Way back in the anatomy lab, I remember being taught that this large joint was practically immobile. The sheer strength of the interosseous ligament together with the accessory ligaments and the roughened articular cartilage ensured maximal stability. The bulky metal bolts holding the joints together in the skeleton suspended with a watchful eye socket over our laborious studies only served to reinforce the message: sacroiliac joint—a strong stable joint.

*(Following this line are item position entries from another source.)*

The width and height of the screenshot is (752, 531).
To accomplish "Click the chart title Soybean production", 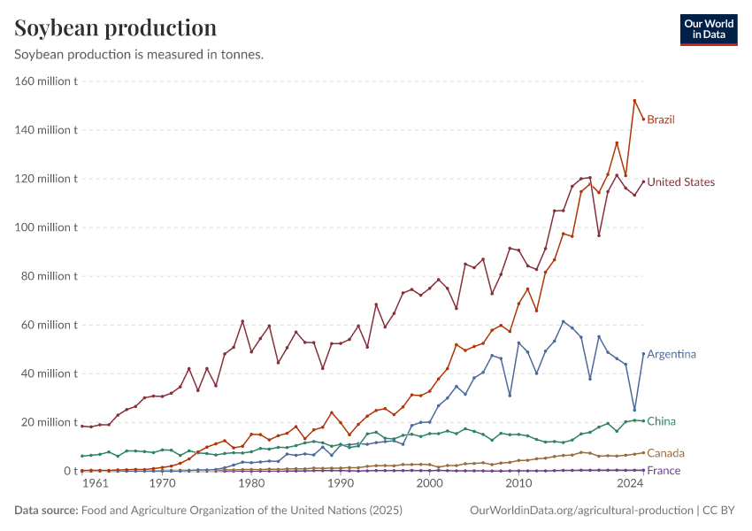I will (116, 27).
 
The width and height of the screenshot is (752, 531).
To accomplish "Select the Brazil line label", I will (661, 119).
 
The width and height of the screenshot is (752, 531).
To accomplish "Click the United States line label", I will (680, 182).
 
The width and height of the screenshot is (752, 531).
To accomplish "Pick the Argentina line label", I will (671, 354).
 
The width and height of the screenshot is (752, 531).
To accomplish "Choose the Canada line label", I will (665, 453).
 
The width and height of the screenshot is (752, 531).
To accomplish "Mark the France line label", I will (664, 471).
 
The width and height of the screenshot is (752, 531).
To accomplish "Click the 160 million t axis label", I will (47, 81).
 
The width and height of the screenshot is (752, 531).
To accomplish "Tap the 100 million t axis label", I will (47, 227).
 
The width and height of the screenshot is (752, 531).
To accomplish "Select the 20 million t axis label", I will (50, 422).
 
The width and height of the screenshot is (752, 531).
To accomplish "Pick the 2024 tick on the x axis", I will (630, 484).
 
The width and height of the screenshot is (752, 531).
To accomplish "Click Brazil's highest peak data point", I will (634, 101).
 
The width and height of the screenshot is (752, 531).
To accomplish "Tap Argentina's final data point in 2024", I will (643, 354).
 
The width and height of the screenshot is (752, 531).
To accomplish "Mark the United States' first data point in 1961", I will (82, 426).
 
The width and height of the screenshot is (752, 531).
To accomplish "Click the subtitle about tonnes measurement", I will (139, 54).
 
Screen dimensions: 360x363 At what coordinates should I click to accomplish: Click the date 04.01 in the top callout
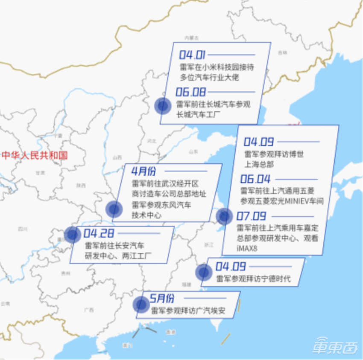click(193, 55)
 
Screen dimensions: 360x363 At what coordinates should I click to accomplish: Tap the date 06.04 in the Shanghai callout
click(255, 180)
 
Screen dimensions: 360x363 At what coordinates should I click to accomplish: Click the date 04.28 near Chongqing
click(98, 233)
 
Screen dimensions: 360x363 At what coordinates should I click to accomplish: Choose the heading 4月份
click(143, 171)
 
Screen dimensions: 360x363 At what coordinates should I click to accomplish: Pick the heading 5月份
click(162, 299)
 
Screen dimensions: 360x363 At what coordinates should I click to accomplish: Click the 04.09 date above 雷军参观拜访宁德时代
click(231, 267)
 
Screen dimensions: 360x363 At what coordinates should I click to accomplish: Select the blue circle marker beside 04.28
click(73, 234)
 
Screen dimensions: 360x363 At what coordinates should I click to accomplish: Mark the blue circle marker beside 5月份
click(141, 305)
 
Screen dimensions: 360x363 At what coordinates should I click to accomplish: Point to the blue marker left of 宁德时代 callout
click(204, 272)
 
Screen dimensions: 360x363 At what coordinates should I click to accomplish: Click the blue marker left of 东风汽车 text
click(114, 209)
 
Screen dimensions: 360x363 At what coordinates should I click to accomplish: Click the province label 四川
click(23, 229)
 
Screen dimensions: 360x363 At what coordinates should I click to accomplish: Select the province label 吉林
click(282, 53)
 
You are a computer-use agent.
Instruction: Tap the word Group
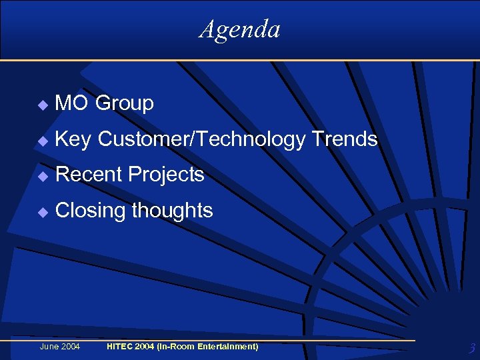click(125, 103)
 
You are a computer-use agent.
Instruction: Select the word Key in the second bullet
click(73, 139)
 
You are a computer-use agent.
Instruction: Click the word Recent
click(89, 175)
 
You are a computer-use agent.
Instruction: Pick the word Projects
click(166, 175)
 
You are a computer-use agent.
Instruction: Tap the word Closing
click(91, 211)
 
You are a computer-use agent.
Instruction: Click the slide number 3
click(471, 348)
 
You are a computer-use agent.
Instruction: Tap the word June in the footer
click(50, 347)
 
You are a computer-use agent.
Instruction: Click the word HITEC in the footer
click(120, 347)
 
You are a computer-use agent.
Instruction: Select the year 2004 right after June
click(71, 347)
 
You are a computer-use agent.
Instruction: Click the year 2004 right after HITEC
click(147, 347)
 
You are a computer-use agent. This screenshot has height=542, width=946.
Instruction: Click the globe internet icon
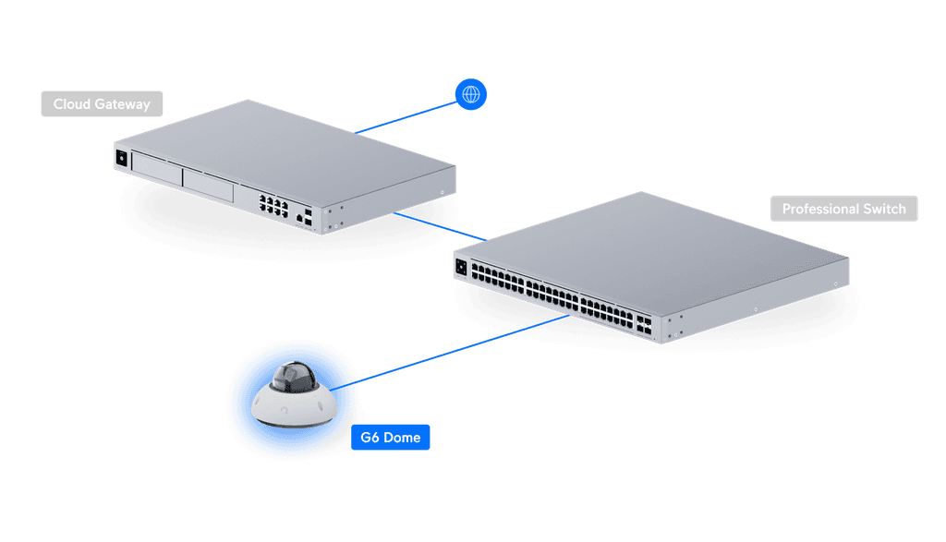pyautogui.click(x=471, y=93)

All was to change on the orthopaedic ward, however, where we were led to believe that all joints—natural or replaced—were mobile and, if not, could be gently (or otherwise) encouraged by the omnipresent physiotherapist through varying degrees of movement. No particular significance was placed on the sacroiliac joint, and I presumed it was just as mobile as the dislocating hips and shoulders of the tiny frail old ladies and the leather clad bikers who resided in the ward.
And then on to the Sports Injuries Clinic where, amidst the minutiae of biomechanics, I began to realise the potential for the sacroiliac joint to move, to move excessively or get stuck!
Normally there are small anteroposterior movements during flexion and extension of the trunk with some rotation at end range.
These movements may be exaggerated in a variety of sports, particularly if there is unilateral loading as in kicking or throwing. The surrounding ligaments may be sprained if there is a twisting or jarring injury or a direct fall on to one ischial tuberosity. Minor subluxations of the joint are known to occur particularly in young athletes with hypermobility or if there is ligament laxity. Similarly during pregnancy and sometimes premenstrually, hormonal changes allow greater than normal movement.Conversely, there may be a restriction of movement, and this can be noted by the trained eye as an abnormal or absent movement of the posterior superior iliac spine. This dysfunction can be caused by acute or chronic injury: the athlete complains of pain which may be localised or radiate to the buttock.
In the management of the sacroiliac joint, electrotherapy is used to reduce pain and to stimulate repair. Mobilisation and manipulation aims to correct any restricted movement by rotational manoeuvres. Thereafter the athlete is encouraged to continue stretching and strengthening exercises at home with particular emphasis on stretching tight hamstrings and strengthening the abdominal and trunk muscles.
Once settled, it is important to look for a cause in the absence of acute injury. Often there is a training error or overtraining with unilateral loading; astroturf is known to exacerbate jarring type injuries and may have to be avoided. There may also be a chronic injury pattern if there is some anatomical imbalance such as leg length discrepancy or muscular imbalance about the hips or lower back or secondary to childhood hip problems. Associated problems such as pubic stress injury and Achilles tendonitis may have to be addressed.
Athletes with hypermobility have to be managed carefully to avoid excessive movement; an acutely disrupted joint needs bed rest or occasionally surgical fixation. In the extreme case, sclerosant injections or even external frame fixation can treat chronic ligamentous laxity.